◆ SUPPLIED RECORDS:

——

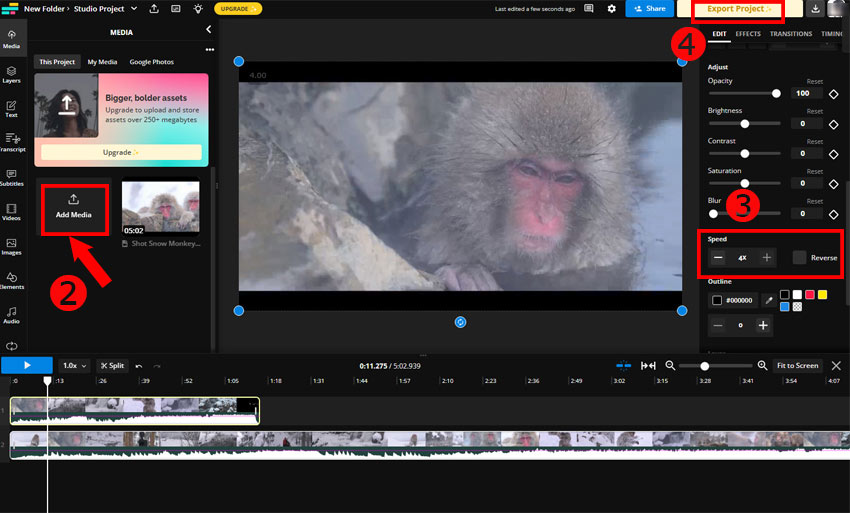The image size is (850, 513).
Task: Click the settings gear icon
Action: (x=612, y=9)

——

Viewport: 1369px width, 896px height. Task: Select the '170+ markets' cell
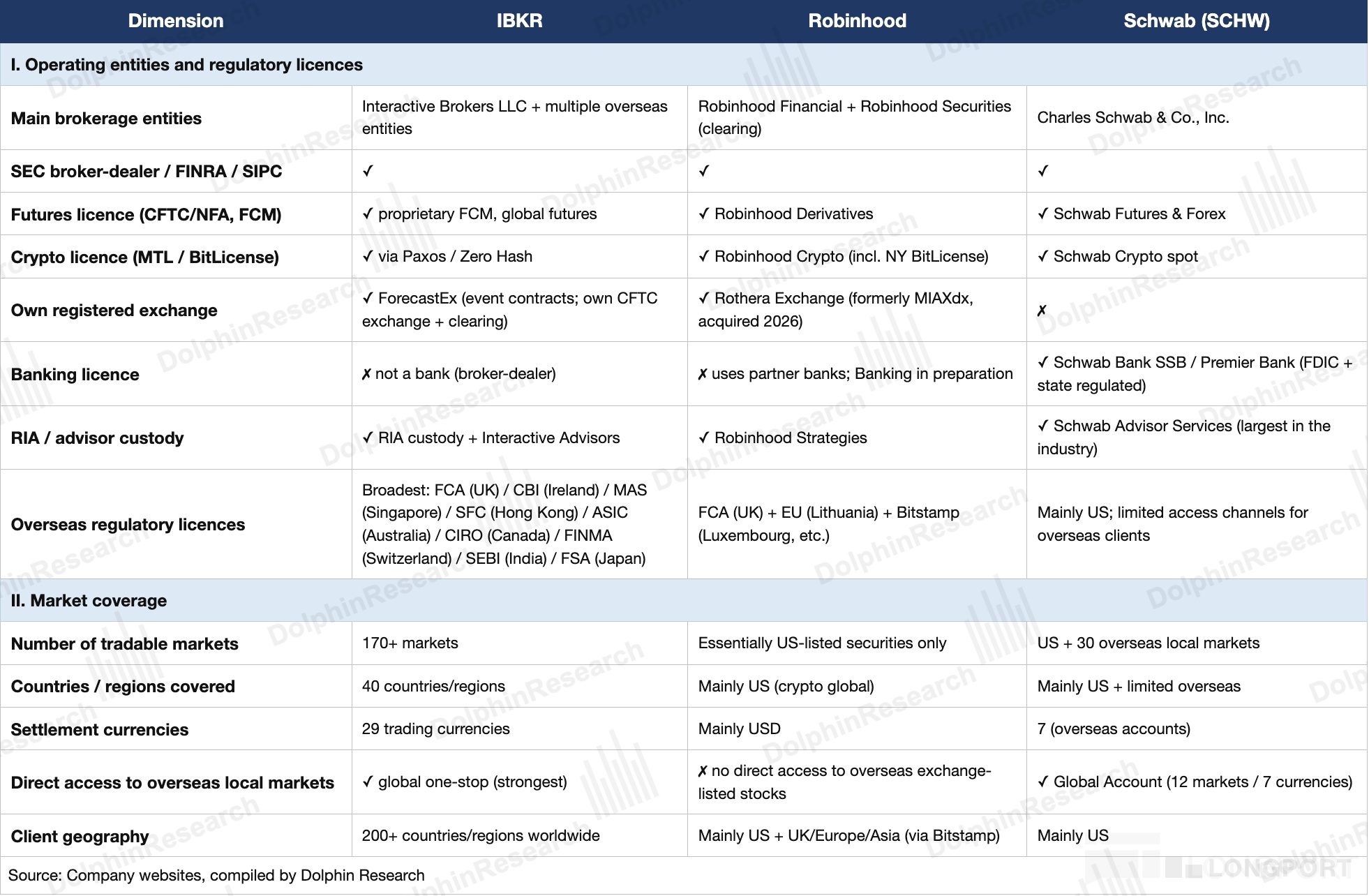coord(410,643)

——

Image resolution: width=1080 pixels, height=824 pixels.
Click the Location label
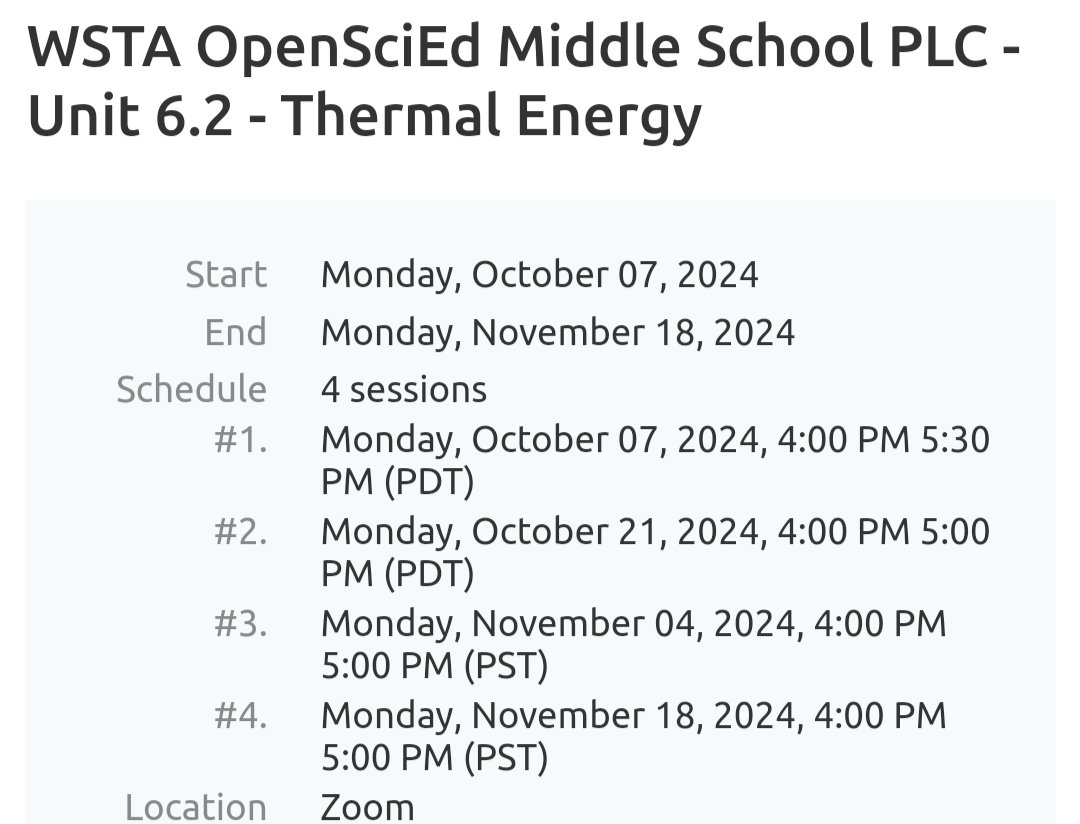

——

◆ TASK GOAL: All that belongs in the answer is the run of lines above from the line containing "Image resolution: width=1080" through the line containing "Click the Location label", exactly as written.

◆ WRITTEN REPLY:
Image resolution: width=1080 pixels, height=824 pixels.
Click the Location label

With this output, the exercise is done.